### WHAT THE EXERCISE ASKS
Reproduce all of the data, making sure that no line differs from the original.
** Opening ENTRIES SUPPLIED block **
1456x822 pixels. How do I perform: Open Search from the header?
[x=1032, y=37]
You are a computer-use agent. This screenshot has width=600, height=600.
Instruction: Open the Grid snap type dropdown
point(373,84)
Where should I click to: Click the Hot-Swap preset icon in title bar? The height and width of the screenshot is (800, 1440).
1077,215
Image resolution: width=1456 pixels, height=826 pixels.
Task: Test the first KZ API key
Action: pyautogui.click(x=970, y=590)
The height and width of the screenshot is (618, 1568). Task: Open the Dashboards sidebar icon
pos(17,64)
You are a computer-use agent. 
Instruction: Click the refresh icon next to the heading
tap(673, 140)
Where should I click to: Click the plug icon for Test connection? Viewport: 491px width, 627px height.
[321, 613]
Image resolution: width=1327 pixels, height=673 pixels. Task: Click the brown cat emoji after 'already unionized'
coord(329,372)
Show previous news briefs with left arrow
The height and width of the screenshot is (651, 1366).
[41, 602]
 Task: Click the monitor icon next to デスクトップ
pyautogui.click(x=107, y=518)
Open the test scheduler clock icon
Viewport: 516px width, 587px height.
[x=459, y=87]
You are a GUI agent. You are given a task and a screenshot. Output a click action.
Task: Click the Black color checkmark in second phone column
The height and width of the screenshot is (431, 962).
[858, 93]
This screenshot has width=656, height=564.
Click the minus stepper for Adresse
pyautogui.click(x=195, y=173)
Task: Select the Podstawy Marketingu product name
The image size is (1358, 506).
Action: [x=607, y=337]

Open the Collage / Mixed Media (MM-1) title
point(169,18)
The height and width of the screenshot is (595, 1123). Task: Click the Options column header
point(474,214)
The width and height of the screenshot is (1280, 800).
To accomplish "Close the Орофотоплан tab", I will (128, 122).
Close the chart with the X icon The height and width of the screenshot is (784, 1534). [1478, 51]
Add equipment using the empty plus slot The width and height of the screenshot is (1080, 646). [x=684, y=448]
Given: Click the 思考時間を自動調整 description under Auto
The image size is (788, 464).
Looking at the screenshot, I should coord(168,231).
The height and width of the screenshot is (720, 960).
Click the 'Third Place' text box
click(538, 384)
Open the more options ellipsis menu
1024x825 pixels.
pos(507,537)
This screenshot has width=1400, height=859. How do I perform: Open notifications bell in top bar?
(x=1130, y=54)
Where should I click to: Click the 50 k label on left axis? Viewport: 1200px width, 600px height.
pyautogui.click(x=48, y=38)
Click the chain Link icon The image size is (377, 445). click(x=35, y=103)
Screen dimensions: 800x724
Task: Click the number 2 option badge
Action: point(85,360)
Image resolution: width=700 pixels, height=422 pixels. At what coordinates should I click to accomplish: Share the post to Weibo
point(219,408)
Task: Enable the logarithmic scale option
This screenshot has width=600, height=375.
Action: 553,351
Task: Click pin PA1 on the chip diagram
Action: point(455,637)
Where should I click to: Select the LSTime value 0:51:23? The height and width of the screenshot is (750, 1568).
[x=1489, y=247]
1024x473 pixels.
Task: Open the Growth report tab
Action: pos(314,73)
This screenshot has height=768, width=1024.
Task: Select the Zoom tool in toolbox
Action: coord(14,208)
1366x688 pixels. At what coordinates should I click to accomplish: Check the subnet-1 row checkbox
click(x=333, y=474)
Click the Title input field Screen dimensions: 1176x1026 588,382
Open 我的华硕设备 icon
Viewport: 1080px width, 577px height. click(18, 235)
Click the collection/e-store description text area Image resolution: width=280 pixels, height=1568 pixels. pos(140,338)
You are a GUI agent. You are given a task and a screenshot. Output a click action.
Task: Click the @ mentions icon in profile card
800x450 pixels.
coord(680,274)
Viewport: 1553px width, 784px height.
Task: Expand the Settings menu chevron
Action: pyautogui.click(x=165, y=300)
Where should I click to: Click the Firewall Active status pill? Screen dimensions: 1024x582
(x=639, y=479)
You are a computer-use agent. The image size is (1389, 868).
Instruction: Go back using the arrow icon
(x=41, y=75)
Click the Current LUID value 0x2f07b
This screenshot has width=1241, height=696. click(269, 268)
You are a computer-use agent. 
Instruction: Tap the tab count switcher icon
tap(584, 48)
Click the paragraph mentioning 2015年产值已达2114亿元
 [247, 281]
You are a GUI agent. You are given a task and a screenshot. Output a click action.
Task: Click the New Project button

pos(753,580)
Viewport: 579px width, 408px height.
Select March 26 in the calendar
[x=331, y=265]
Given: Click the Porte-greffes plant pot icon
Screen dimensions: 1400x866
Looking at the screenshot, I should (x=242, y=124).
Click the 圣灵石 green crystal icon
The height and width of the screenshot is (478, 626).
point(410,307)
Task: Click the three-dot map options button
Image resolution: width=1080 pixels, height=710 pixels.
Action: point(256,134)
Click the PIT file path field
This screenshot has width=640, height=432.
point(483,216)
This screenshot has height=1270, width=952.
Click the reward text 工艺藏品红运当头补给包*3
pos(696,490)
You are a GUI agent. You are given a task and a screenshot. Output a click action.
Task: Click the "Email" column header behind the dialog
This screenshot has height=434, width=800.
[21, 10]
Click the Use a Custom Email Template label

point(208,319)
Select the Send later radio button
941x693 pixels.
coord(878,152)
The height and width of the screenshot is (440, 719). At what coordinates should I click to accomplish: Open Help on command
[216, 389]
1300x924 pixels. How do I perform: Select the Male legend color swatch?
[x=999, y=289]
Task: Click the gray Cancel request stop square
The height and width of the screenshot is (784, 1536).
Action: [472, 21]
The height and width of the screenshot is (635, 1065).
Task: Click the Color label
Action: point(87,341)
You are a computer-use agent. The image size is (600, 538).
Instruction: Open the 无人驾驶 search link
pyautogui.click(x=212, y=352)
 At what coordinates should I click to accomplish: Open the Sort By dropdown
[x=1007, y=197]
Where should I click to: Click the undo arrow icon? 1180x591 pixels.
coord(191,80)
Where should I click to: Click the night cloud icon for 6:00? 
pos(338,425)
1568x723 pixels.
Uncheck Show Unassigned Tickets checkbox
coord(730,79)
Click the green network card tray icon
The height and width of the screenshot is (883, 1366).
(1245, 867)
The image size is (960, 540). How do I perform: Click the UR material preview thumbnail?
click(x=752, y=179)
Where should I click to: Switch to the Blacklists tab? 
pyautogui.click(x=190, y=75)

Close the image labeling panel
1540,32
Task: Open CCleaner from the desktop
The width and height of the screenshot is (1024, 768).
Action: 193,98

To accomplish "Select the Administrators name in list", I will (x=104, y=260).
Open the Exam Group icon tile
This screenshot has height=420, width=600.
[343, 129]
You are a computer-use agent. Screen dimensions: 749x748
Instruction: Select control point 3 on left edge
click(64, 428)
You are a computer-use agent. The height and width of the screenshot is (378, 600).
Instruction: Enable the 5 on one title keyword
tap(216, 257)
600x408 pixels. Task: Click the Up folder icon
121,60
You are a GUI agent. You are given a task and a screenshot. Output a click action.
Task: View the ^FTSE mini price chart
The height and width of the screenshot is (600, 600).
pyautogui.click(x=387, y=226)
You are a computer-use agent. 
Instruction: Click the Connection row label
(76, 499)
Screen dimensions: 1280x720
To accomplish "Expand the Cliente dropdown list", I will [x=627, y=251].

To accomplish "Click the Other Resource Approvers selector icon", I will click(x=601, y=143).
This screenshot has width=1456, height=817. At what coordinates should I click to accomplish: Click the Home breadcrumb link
** Closing ENTRIES SUPPLIED block **
### TASK ANSWER
1456x822 pixels. How do I perform: Open Search from the header?
[x=1032, y=37]
You are a computer-use agent. This screenshot has width=600, height=600.
Instruction: Open the Grid snap type dropdown
point(373,84)
Where should I click to: Click the Hot-Swap preset icon in title bar? The height and width of the screenshot is (800, 1440).
1077,215
Image resolution: width=1456 pixels, height=826 pixels.
Task: Test the first KZ API key
Action: pyautogui.click(x=970, y=590)
The height and width of the screenshot is (618, 1568). Task: Open the Dashboards sidebar icon
pos(17,64)
You are a computer-use agent. 
Instruction: Click the refresh icon next to the heading
tap(673, 140)
Where should I click to: Click the plug icon for Test connection? Viewport: 491px width, 627px height.
[321, 613]
Image resolution: width=1327 pixels, height=673 pixels. Task: Click the brown cat emoji after 'already unionized'
coord(329,372)
Show previous news briefs with left arrow
The height and width of the screenshot is (651, 1366).
[41, 602]
 Task: Click the monitor icon next to デスクトップ
pyautogui.click(x=107, y=518)
Open the test scheduler clock icon
Viewport: 516px width, 587px height.
[x=459, y=87]
You are a GUI agent. You are given a task and a screenshot. Output a click action.
Task: Click the Black color checkmark in second phone column
The height and width of the screenshot is (431, 962).
[858, 93]
This screenshot has width=656, height=564.
Click the minus stepper for Adresse
pyautogui.click(x=195, y=173)
Task: Select the Podstawy Marketingu product name
The image size is (1358, 506).
Action: [x=607, y=337]

Open the Collage / Mixed Media (MM-1) title
point(169,18)
The height and width of the screenshot is (595, 1123). Task: Click the Options column header
point(474,214)
The width and height of the screenshot is (1280, 800).
To accomplish "Close the Орофотоплан tab", I will (128, 122).
Close the chart with the X icon The height and width of the screenshot is (784, 1534). [1478, 51]
Add equipment using the empty plus slot The width and height of the screenshot is (1080, 646). [x=684, y=448]
Given: Click the 思考時間を自動調整 description under Auto
The image size is (788, 464).
Looking at the screenshot, I should coord(168,231).
The height and width of the screenshot is (720, 960).
Click the 'Third Place' text box
click(538, 384)
Open the more options ellipsis menu
1024x825 pixels.
pos(507,537)
This screenshot has width=1400, height=859. How do I perform: Open notifications bell in top bar?
(x=1130, y=54)
Where should I click to: Click the 50 k label on left axis? Viewport: 1200px width, 600px height.
pyautogui.click(x=48, y=38)
Click the chain Link icon The image size is (377, 445). click(x=35, y=103)
Screen dimensions: 800x724
Task: Click the number 2 option badge
Action: point(85,360)
Image resolution: width=700 pixels, height=422 pixels. At what coordinates should I click to accomplish: Share the post to Weibo
point(219,408)
Task: Enable the logarithmic scale option
This screenshot has width=600, height=375.
Action: 553,351
Task: Click pin PA1 on the chip diagram
Action: point(455,637)
Where should I click to: Select the LSTime value 0:51:23? The height and width of the screenshot is (750, 1568).
[x=1489, y=247]
1024x473 pixels.
Task: Open the Growth report tab
Action: pos(314,73)
This screenshot has height=768, width=1024.
Task: Select the Zoom tool in toolbox
Action: coord(14,208)
1366x688 pixels. At what coordinates should I click to accomplish: Check the subnet-1 row checkbox
click(x=333, y=474)
Click the Title input field Screen dimensions: 1176x1026 588,382
Open 我的华硕设备 icon
Viewport: 1080px width, 577px height. click(18, 235)
Click the collection/e-store description text area Image resolution: width=280 pixels, height=1568 pixels. pos(140,338)
You are a GUI agent. You are given a task and a screenshot. Output a click action.
Task: Click the @ mentions icon in profile card
800x450 pixels.
coord(680,274)
Viewport: 1553px width, 784px height.
Task: Expand the Settings menu chevron
Action: pyautogui.click(x=165, y=300)
Where should I click to: Click the Firewall Active status pill? Screen dimensions: 1024x582
(x=639, y=479)
You are a computer-use agent. The image size is (1389, 868).
Instruction: Go back using the arrow icon
(x=41, y=75)
Click the Current LUID value 0x2f07b
This screenshot has width=1241, height=696. click(269, 268)
You are a computer-use agent. 
Instruction: Tap the tab count switcher icon
tap(584, 48)
Click the paragraph mentioning 2015年产值已达2114亿元
 [247, 281]
You are a GUI agent. You are given a task and a screenshot. Output a click action.
Task: Click the New Project button

pos(753,580)
Viewport: 579px width, 408px height.
Select March 26 in the calendar
[x=331, y=265]
Given: Click the Porte-greffes plant pot icon
Screen dimensions: 1400x866
Looking at the screenshot, I should (x=242, y=124).
Click the 圣灵石 green crystal icon
The height and width of the screenshot is (478, 626).
point(410,307)
Task: Click the three-dot map options button
Image resolution: width=1080 pixels, height=710 pixels.
Action: point(256,134)
Click the PIT file path field
This screenshot has width=640, height=432.
point(483,216)
This screenshot has height=1270, width=952.
Click the reward text 工艺藏品红运当头补给包*3
pos(696,490)
You are a GUI agent. You are given a task and a screenshot. Output a click action.
Task: Click the "Email" column header behind the dialog
This screenshot has height=434, width=800.
[21, 10]
Click the Use a Custom Email Template label

point(208,319)
Select the Send later radio button
941x693 pixels.
coord(878,152)
The height and width of the screenshot is (440, 719). At what coordinates should I click to accomplish: Open Help on command
[216, 389]
1300x924 pixels. How do I perform: Select the Male legend color swatch?
[x=999, y=289]
Task: Click the gray Cancel request stop square
The height and width of the screenshot is (784, 1536).
Action: [472, 21]
The height and width of the screenshot is (635, 1065).
Task: Click the Color label
Action: point(87,341)
You are a computer-use agent. The image size is (600, 538).
Instruction: Open the 无人驾驶 search link
pyautogui.click(x=212, y=352)
 At what coordinates should I click to accomplish: Open the Sort By dropdown
[x=1007, y=197]
Where should I click to: Click the undo arrow icon? 1180x591 pixels.
coord(191,80)
Where should I click to: Click the night cloud icon for 6:00? 
pos(338,425)
1568x723 pixels.
Uncheck Show Unassigned Tickets checkbox
coord(730,79)
Click the green network card tray icon
The height and width of the screenshot is (883, 1366).
(1245, 867)
The image size is (960, 540). How do I perform: Click the UR material preview thumbnail?
click(x=752, y=179)
Where should I click to: Switch to the Blacklists tab? 
pyautogui.click(x=190, y=75)

Close the image labeling panel
1540,32
Task: Open CCleaner from the desktop
The width and height of the screenshot is (1024, 768).
Action: 193,98

To accomplish "Select the Administrators name in list", I will (x=104, y=260).
Open the Exam Group icon tile
This screenshot has height=420, width=600.
[343, 129]
You are a computer-use agent. Screen dimensions: 749x748
Instruction: Select control point 3 on left edge
click(64, 428)
You are a computer-use agent. The height and width of the screenshot is (378, 600).
Instruction: Enable the 5 on one title keyword
tap(216, 257)
600x408 pixels. Task: Click the Up folder icon
121,60
You are a GUI agent. You are given a task and a screenshot. Output a click action.
Task: View the ^FTSE mini price chart
The height and width of the screenshot is (600, 600).
pyautogui.click(x=387, y=226)
You are a computer-use agent. 
Instruction: Click the Connection row label
(76, 499)
Screen dimensions: 1280x720
To accomplish "Expand the Cliente dropdown list", I will [x=627, y=251].

To accomplish "Click the Other Resource Approvers selector icon", I will click(x=601, y=143).
This screenshot has width=1456, height=817. At what coordinates should I click to accomplish: Click the Home breadcrumb link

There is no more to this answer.